Whaka Inaka aims to align with Ngāi Tahu's wider plans for the long-term improvement in mahinga kai values for the area. Te Marino Lenihan (Tangata Tiaki, Ngāi Tūahūriri; contractor to Te Rūnanga o Ngāi Tahu) has been acting on TRONT's behalf to lead Ngāi Tahu's involvement on the project, and liaise with local Ngāi Tahu hapū representatives and the Te Ihutai Ahuwhenua Trust.
Mike Hickford (Marine Ecology Research Group, research biologist) and Shane Orchard (Waterways Centre for Freshwater Management, PhD candidate) are providing their time to assist with parts of this programme. Through this partnership the benefits of both projects are greatly enhanced.
Conservation Volunteers New Zealand (CVNZ) is organising the volunteers for the programme.
The project team talking about Whaka Inaka and its funding by the DOC Community Fund.
Project team members Te Marino (left with children), Shelley (centre right), and Mike (right) with Associate Conservation Minister Nicky Wagner (centre) during the official announcement of DOC Community Fund support of Whaka Inaka.

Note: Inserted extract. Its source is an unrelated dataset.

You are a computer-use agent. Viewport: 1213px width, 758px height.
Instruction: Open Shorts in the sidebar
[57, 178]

Work by the University of Canterbury has found that straw bales make the perfect temporary spawning habitat for inanga. We will also use it as a tool to find out exactly where inanga want to spawn in our city rivers. Photo courtesy Shane Orchard, University of Canterbury.

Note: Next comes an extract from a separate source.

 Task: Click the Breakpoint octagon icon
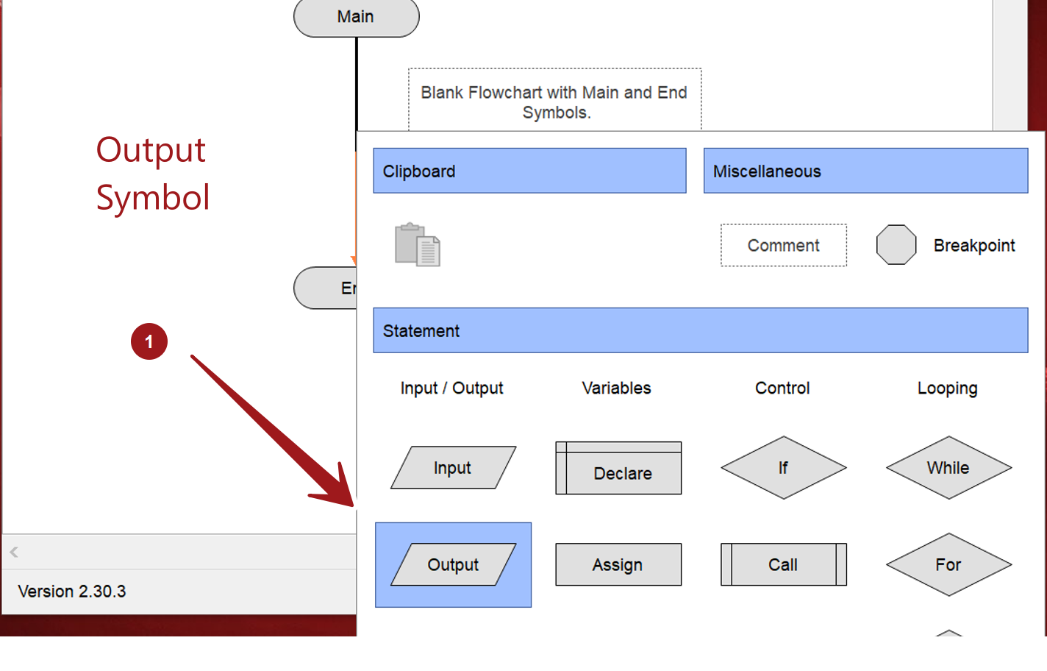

As New Zealanders we are all familiar with whitebait; they are a highly valued mahinga kai and many of us now partake in the passionate pastime of whitebaiting. Historically, Christchurch's rivers were renowned for their whitebait/inanga spawning habitat; early Pakeha settlers called them 'cow fish' as it turned the rivers white like milk.

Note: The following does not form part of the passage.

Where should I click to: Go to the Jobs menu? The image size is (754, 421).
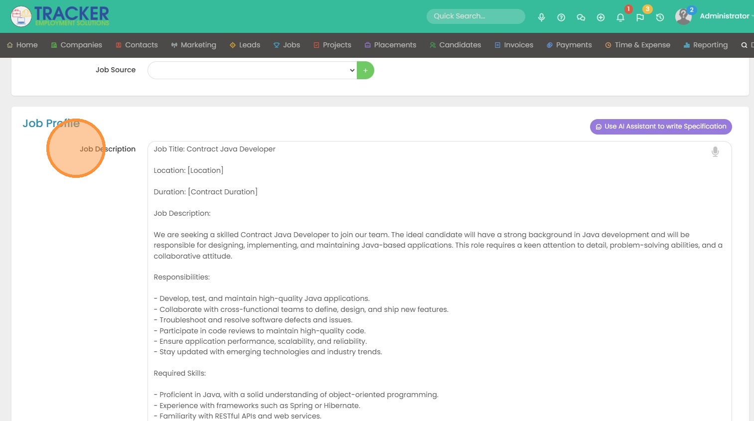287,45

Since then spawning in Christchurch has declined greatly, with changes to the banks and vegetation rendering much of their original spawning habitat unsuitable. The 2011 earthquakes created further damage and a shift in the saltwater wedge, increasing the uncertainty as to where their spawning areas now are. The reduction in spawning success here could also affect other Pegasus Bay inanga populations that are dependent on juveniles originating from these source rivers.
In the largest initiative of its kind, Whaka Inaka will greatly improve spawning success by providing temporary spawning habitat along 3 km of riverbank in the Heathcote/Opawho and Avon/Otakaro rivers, and will monitor them closely over the breeding season. In partnership with Ngāi Tahu, we will help improve mahinga kai values of the rivers, being a priority concern in the earthquake recovery process and a key natural resource for the local community. Linking with a University of Canterbury PhD research project, we will help identify new potential spawning locations and so assist in the longer-term goal to permanently restore spawning habitat.
PEOPLE AND PLACE
Whaka Inaka is also a chance for local community to be involved in a project with positive change for the natural places within our city.
In partnership with Conservation Volunteers New Zealand, we will involve local community in the installation and removal of the temporary spawning habitat, and two volunteers will be more closely involved in the monitoring of spawning success with scientists from the project team.
Through publishing and celebrating findings using a range of innovative science communication techniques, we will also ensure that the project outputs are greater than the spawning benefits alone.